- [Directions]: In total, how many lines of the data contain the word "heading"? Only that number is wanted.

[Excerpts from a dataset]
══════
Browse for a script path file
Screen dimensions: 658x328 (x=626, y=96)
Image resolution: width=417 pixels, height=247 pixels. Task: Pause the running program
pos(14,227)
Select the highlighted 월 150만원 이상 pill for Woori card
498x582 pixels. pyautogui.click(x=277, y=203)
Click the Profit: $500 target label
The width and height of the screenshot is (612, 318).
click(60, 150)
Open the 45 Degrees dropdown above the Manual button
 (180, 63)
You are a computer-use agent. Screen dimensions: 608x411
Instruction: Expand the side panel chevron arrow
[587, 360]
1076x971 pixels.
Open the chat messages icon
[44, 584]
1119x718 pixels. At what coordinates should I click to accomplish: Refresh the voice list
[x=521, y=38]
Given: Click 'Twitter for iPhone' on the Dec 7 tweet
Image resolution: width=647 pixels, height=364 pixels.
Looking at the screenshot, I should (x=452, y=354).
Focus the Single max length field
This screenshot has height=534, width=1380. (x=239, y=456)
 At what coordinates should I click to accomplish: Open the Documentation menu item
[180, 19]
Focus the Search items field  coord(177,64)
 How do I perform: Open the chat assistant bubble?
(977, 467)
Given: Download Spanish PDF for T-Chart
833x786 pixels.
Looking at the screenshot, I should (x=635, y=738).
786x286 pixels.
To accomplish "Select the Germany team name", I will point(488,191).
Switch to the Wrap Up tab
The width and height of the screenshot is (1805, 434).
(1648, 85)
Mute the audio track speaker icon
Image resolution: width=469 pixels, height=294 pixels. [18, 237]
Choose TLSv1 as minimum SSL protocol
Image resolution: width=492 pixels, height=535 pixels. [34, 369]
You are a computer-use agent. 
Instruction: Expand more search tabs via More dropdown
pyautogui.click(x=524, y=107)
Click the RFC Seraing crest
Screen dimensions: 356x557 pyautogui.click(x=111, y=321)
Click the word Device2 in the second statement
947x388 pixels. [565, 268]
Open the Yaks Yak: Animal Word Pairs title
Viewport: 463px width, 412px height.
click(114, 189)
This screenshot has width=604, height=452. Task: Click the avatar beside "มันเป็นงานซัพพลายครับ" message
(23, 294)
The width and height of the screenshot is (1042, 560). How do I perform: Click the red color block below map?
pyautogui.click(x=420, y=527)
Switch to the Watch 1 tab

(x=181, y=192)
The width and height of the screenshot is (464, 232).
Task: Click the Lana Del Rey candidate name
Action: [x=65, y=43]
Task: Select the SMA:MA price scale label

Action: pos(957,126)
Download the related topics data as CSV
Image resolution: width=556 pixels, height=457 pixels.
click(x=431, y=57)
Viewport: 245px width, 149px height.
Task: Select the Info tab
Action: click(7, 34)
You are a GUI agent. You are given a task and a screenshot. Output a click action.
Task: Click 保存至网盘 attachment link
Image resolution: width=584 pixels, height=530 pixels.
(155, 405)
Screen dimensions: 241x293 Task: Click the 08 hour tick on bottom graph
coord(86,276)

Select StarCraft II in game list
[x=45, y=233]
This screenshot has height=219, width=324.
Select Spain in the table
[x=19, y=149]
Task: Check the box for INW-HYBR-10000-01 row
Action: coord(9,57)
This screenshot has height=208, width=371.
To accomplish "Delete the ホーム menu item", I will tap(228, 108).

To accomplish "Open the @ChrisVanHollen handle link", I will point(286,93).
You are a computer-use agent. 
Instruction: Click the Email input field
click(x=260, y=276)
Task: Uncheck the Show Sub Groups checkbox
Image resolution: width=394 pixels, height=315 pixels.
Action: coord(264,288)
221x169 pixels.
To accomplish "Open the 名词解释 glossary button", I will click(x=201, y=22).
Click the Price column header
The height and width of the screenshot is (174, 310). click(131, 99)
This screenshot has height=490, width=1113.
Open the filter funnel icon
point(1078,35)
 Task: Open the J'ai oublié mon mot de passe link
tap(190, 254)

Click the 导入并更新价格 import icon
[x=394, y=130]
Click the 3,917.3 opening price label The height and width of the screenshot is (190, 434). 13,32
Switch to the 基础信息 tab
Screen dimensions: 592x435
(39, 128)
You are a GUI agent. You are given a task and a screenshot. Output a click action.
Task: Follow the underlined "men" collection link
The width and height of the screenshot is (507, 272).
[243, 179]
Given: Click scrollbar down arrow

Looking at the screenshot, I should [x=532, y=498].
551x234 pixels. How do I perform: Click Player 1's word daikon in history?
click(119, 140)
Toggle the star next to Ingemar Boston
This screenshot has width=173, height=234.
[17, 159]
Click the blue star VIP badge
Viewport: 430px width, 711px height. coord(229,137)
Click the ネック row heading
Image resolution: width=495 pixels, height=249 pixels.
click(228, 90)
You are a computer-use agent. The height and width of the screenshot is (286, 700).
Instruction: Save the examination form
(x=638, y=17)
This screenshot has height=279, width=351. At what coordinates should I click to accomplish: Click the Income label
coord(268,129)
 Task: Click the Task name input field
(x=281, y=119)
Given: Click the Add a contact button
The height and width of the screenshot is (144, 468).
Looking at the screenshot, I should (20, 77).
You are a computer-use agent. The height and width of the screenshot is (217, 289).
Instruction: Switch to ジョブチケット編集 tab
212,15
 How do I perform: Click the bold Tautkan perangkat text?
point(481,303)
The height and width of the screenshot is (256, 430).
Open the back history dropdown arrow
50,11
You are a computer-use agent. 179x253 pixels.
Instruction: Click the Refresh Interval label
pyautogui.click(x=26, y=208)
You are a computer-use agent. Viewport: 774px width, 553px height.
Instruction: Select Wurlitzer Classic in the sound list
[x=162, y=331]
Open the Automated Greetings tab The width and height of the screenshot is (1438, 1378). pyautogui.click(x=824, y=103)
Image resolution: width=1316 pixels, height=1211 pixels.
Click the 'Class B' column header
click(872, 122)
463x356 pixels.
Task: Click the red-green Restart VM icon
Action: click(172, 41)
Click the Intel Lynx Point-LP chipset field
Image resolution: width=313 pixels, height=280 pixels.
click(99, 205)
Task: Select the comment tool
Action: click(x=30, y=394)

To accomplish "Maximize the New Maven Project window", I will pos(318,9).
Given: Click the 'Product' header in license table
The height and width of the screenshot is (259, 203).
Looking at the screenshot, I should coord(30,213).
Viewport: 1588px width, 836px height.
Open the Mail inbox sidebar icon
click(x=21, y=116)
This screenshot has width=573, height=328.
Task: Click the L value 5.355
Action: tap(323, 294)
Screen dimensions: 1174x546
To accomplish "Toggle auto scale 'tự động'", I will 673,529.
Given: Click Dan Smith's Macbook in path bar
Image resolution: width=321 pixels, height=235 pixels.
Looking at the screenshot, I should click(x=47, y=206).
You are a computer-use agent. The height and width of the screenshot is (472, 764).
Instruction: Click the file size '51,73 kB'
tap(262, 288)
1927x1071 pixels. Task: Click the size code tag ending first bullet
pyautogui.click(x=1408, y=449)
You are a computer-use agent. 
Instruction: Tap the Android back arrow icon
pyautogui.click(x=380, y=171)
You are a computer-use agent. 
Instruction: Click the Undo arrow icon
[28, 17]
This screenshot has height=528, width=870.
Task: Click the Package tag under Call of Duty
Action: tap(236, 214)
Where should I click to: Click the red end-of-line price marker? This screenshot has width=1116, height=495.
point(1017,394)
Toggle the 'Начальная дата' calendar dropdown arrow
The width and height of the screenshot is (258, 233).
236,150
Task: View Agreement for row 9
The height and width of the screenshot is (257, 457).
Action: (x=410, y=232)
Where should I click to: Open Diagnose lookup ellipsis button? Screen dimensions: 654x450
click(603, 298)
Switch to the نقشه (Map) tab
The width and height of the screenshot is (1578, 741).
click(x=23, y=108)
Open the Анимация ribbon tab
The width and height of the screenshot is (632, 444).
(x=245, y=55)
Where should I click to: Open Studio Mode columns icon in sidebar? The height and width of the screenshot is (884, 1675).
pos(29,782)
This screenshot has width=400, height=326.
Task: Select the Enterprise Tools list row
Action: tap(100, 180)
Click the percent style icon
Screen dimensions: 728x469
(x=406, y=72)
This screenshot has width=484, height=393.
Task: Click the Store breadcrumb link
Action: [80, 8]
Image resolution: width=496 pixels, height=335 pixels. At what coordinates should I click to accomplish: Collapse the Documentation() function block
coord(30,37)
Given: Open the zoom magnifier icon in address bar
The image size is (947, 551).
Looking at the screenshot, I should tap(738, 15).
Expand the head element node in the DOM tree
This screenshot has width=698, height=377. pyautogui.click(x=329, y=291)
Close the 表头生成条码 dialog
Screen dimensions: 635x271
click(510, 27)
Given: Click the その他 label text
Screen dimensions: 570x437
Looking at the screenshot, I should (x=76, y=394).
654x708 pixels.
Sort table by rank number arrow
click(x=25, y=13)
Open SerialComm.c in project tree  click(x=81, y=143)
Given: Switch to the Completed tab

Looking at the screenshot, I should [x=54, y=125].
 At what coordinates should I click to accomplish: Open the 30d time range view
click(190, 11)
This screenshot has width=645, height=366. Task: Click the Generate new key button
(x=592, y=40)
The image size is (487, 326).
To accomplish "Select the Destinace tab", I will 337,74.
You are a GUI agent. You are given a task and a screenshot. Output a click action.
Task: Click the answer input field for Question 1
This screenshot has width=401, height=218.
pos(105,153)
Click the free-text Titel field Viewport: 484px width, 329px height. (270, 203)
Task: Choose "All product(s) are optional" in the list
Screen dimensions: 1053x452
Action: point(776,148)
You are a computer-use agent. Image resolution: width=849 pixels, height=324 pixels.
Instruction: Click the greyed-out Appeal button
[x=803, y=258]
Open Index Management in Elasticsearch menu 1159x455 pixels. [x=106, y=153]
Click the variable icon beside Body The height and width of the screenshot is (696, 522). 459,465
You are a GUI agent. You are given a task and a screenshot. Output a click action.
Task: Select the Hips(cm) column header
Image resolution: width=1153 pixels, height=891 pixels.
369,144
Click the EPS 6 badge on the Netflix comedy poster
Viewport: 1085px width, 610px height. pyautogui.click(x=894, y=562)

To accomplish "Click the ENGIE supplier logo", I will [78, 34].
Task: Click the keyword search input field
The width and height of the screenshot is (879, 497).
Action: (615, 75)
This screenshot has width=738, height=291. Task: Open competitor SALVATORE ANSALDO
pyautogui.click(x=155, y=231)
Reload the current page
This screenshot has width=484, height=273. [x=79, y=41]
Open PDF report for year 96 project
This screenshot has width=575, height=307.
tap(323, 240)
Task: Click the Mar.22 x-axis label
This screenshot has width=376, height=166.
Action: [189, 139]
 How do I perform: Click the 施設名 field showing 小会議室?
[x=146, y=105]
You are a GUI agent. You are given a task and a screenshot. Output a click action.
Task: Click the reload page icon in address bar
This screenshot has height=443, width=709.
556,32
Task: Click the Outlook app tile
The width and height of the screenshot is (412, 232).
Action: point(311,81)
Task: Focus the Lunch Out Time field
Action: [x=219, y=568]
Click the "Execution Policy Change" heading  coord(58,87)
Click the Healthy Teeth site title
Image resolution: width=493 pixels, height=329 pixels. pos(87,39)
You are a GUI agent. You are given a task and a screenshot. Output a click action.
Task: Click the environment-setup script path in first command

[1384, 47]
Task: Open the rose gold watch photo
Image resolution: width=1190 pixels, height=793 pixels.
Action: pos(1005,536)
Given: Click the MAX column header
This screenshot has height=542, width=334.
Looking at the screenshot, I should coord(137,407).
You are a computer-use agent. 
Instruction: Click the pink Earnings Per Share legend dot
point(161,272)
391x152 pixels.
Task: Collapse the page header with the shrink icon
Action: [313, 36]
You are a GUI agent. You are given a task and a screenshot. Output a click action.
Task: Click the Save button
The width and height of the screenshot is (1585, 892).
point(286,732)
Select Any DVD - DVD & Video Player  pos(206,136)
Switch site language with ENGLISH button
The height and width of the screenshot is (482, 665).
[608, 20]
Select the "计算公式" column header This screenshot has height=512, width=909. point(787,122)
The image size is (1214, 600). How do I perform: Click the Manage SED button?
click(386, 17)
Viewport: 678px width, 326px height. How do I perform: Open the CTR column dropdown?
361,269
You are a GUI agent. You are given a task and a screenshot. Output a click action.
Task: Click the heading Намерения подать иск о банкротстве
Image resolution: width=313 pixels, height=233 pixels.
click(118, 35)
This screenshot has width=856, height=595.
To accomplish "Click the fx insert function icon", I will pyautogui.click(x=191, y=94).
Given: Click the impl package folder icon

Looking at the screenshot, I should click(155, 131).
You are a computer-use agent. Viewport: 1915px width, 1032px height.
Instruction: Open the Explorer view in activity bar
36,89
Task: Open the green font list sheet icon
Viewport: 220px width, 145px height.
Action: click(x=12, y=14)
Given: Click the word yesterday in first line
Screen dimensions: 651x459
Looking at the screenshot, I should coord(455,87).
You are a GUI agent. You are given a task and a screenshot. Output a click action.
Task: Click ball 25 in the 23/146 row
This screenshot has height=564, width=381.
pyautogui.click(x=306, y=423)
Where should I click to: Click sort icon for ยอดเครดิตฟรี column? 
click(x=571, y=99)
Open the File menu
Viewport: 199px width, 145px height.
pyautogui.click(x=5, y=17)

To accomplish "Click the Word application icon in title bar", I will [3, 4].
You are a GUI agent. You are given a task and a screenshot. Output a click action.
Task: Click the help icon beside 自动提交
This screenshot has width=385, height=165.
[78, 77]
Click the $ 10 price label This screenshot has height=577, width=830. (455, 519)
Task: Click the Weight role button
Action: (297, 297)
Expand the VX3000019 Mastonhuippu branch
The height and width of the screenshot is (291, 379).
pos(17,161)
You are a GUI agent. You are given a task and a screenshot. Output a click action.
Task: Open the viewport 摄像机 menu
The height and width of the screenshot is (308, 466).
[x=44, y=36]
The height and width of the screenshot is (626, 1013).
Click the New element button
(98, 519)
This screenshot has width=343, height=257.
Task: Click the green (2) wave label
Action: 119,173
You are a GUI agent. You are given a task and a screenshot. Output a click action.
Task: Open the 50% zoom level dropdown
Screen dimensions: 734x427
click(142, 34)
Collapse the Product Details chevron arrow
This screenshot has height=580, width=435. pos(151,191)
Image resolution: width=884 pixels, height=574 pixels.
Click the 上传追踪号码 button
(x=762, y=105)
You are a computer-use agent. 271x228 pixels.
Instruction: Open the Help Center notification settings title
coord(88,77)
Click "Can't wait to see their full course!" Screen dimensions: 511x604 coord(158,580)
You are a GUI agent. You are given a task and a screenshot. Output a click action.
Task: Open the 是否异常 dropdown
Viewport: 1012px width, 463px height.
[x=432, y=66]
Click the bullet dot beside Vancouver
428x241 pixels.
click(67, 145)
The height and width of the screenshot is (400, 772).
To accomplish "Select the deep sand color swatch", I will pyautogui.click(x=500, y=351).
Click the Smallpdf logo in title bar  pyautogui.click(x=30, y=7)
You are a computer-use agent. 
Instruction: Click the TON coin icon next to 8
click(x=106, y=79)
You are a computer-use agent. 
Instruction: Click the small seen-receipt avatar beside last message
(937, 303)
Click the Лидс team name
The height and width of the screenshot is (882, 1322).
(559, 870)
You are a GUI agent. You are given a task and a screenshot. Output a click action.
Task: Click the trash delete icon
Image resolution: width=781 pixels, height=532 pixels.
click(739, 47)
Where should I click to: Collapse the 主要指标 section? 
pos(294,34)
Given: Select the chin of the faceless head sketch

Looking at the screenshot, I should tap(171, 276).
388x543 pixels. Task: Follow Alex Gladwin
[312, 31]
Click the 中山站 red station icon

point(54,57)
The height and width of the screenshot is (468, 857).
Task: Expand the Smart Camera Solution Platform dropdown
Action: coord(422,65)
══════
- [Task result]: 3